No seu discurso, von der Leyen destacou ainda a meta de fazer com que a eletricidade represente 46% do consumo final de energia da União Europeia até 2040. O objetivo, apresentado em julho pela Comissão Europeia (CE) no âmbito do Plano de Ação para a Eletrificação, será avaliado no âmbito do pacote da União da Energia para o período pós-2030.
Acelerar a eletrificação é também uma forma de reduzir a vulnerabilidade energética da Europa, de acordo com a presidente da Comissão. “Enquanto a Europa continuar dependente dos combustíveis fósseis, continuaremos vulneráveis”, afirma. “É por isso que estamos a acelerar a transição para uma energia limpa e produzida internamente”, garante von der Leyen.
De acordo com a presidente da CE, mais de 70% da eletricidade da União Europeia já é produzida a partir de fontes limpas e, pela primeira vez, a produção conjunta de eletricidade eólica e solar ultrapassou a geração proveniente de todos os combustíveis fósseis.
Apesar do avanço na produção de eletricidade limpa, a eletricidade representa atualmente apenas 23% do consumo final de energia da União Europeia. Assim, a Comissão pretende acelerar a eletrificação dos transportes, dos edifícios e da indústria, setores que continuam a depender em grande medida de combustíveis fósseis.
“Precisamos que uma maior parte da nossa mobilidade, do nosso aquecimento e das nossas indústrias funcione com eletricidade limpa produzida internamente”, afirma von der Leyen.
A presidente da Comissão destacou ainda o Pacote para as Redes, destinado a adaptar as infraestruturas energéticas europeias ao aumento da eletrificação, e sublinhou a necessidade de desenvolver as tecnologias necessárias à transição energética.
Segundo a CE, alcançar a meta de 46% de eletrificação poderá reduzir em cerca de 260 mil milhões de euros por ano, até 2040, os custos da União Europeia com a importação de combustíveis fósseis.

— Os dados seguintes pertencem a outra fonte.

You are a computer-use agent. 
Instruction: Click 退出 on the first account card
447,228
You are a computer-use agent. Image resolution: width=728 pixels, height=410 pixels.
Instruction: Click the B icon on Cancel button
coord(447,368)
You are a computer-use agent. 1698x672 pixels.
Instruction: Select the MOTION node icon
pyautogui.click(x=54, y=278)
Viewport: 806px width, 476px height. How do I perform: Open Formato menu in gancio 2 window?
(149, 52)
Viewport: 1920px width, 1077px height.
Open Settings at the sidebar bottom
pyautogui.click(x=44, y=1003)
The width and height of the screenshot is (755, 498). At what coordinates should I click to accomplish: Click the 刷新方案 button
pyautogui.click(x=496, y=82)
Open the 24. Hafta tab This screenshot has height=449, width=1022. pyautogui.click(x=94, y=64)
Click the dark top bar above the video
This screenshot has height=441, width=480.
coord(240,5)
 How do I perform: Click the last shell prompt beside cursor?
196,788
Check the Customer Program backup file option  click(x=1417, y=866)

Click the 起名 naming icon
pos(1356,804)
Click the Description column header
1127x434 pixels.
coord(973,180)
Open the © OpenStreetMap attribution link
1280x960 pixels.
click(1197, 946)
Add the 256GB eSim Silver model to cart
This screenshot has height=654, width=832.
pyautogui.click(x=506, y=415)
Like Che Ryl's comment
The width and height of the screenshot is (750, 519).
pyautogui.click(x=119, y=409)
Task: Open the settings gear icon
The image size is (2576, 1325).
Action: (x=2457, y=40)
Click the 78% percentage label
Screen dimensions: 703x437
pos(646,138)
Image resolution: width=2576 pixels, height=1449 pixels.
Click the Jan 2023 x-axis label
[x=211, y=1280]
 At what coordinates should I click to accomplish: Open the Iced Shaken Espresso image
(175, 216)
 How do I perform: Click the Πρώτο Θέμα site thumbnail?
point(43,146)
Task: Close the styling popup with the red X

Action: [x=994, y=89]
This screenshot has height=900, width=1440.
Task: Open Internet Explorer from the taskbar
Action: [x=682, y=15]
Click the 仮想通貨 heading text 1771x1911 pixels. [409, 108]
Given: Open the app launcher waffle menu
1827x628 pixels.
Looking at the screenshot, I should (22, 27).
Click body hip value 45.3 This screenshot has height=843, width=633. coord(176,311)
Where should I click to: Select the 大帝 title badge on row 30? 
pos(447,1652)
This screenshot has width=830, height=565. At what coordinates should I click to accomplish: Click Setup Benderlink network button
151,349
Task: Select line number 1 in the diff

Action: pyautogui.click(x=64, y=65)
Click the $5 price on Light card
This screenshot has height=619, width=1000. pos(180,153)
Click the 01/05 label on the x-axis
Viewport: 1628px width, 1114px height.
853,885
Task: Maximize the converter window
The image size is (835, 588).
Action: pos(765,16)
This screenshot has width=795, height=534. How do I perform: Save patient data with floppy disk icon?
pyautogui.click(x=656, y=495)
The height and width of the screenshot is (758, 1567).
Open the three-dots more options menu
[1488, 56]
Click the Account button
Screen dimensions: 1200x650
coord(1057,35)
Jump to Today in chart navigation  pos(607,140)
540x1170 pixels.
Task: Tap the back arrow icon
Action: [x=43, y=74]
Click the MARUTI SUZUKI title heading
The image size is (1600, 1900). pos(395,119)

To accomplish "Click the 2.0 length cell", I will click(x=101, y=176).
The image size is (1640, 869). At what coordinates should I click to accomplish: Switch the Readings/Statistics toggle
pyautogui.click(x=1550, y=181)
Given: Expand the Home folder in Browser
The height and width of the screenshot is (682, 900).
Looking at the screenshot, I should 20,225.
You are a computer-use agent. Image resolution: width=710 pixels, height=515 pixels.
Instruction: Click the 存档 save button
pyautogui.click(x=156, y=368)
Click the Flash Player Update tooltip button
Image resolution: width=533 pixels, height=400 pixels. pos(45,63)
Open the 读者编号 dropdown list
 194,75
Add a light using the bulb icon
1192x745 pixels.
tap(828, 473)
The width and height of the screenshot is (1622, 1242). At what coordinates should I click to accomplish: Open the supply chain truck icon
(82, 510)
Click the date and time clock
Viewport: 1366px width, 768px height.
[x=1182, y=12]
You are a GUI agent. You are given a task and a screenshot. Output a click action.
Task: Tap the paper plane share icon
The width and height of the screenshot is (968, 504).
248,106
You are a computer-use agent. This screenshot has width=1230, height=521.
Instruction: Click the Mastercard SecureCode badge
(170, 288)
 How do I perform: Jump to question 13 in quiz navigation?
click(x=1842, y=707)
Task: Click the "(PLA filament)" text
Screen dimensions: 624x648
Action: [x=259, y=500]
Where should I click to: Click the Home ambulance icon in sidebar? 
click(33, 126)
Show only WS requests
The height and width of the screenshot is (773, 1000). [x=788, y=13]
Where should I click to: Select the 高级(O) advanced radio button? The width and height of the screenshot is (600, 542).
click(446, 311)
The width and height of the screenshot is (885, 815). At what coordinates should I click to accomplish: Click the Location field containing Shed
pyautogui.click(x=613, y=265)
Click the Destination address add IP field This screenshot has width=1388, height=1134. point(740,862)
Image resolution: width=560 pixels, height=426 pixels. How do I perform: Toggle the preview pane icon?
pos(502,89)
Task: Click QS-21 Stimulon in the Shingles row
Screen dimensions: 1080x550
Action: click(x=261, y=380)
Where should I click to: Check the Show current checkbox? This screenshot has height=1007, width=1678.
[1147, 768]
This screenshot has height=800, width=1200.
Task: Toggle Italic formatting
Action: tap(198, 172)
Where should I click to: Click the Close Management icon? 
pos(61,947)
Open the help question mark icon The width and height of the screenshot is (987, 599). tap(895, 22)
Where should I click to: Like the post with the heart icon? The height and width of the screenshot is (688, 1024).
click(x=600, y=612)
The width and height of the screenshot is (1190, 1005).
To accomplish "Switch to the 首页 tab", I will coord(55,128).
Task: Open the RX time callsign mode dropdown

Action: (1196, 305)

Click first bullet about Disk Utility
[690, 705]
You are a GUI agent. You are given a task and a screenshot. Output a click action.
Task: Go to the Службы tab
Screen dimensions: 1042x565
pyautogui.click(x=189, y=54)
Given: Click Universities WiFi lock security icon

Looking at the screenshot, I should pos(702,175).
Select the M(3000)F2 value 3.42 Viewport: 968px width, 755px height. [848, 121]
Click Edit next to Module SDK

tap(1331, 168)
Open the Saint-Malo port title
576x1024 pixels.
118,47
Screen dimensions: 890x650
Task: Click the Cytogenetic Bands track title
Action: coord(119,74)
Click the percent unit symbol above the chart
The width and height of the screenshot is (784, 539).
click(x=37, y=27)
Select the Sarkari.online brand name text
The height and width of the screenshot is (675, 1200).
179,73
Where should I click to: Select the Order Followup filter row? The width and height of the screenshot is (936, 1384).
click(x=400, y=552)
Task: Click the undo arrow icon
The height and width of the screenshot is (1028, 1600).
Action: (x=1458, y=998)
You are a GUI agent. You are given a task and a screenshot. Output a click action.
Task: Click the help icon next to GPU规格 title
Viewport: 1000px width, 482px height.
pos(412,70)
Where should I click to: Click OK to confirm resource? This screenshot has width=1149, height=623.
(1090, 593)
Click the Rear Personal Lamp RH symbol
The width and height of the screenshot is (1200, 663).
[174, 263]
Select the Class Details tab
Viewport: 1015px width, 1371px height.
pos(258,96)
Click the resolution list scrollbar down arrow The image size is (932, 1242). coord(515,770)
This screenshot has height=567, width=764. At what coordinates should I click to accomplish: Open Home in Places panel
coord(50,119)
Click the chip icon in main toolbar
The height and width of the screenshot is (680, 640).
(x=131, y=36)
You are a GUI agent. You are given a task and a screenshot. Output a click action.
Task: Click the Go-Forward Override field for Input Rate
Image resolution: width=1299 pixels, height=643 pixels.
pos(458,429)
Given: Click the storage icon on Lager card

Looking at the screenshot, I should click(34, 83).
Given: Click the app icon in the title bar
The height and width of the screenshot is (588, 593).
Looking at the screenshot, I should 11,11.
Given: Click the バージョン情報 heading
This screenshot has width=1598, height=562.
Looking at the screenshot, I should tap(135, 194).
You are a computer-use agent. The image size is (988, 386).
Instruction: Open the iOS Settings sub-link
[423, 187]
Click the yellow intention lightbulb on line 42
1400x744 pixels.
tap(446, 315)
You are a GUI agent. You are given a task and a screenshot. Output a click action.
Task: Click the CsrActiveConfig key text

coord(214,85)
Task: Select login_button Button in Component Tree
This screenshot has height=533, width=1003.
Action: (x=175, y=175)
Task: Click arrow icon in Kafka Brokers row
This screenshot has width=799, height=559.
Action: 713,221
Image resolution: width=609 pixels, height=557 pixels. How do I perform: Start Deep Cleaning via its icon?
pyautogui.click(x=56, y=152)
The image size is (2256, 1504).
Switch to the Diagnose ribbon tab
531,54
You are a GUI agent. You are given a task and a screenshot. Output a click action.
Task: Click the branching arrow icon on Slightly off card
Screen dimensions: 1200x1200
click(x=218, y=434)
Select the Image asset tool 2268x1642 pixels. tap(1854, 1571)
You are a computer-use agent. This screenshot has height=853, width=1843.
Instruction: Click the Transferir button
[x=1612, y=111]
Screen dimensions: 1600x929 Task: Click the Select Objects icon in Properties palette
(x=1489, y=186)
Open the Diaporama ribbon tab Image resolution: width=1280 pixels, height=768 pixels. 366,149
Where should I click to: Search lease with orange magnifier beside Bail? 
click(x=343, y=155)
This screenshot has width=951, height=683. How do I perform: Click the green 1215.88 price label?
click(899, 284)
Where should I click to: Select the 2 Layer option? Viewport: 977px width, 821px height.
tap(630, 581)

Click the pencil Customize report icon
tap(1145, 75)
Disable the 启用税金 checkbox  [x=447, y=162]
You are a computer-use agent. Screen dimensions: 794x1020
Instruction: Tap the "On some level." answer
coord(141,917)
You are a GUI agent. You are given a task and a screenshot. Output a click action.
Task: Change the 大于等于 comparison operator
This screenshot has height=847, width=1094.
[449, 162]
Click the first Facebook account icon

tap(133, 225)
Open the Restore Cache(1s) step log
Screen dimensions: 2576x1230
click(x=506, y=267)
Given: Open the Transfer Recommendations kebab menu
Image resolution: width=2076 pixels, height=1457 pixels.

No discurso, von der Leyen deu ainda como exemplo a cooperação energética entre a União Europeia e a Noruega, destacando projetos de captura e armazenamento de dióxido de carbono (CO2). A responsável defendeu que a cooperação entre os países europeus será essencial para desenvolver novas tecnologias, reduzir emissões e reforçar a competitividade da indústria europeia.
“Temos de garantir que a próxima geração de tecnologias limpas não seja apenas utilizada na Europa, mas também concebida e produzida aqui”, afirmou.
A ONS 2026 decorre entre 24 e 27 de agosto, em Stavanger, reunindo o setor energético internacional para debater temas como geopolítica, segurança energética e alterações climáticas.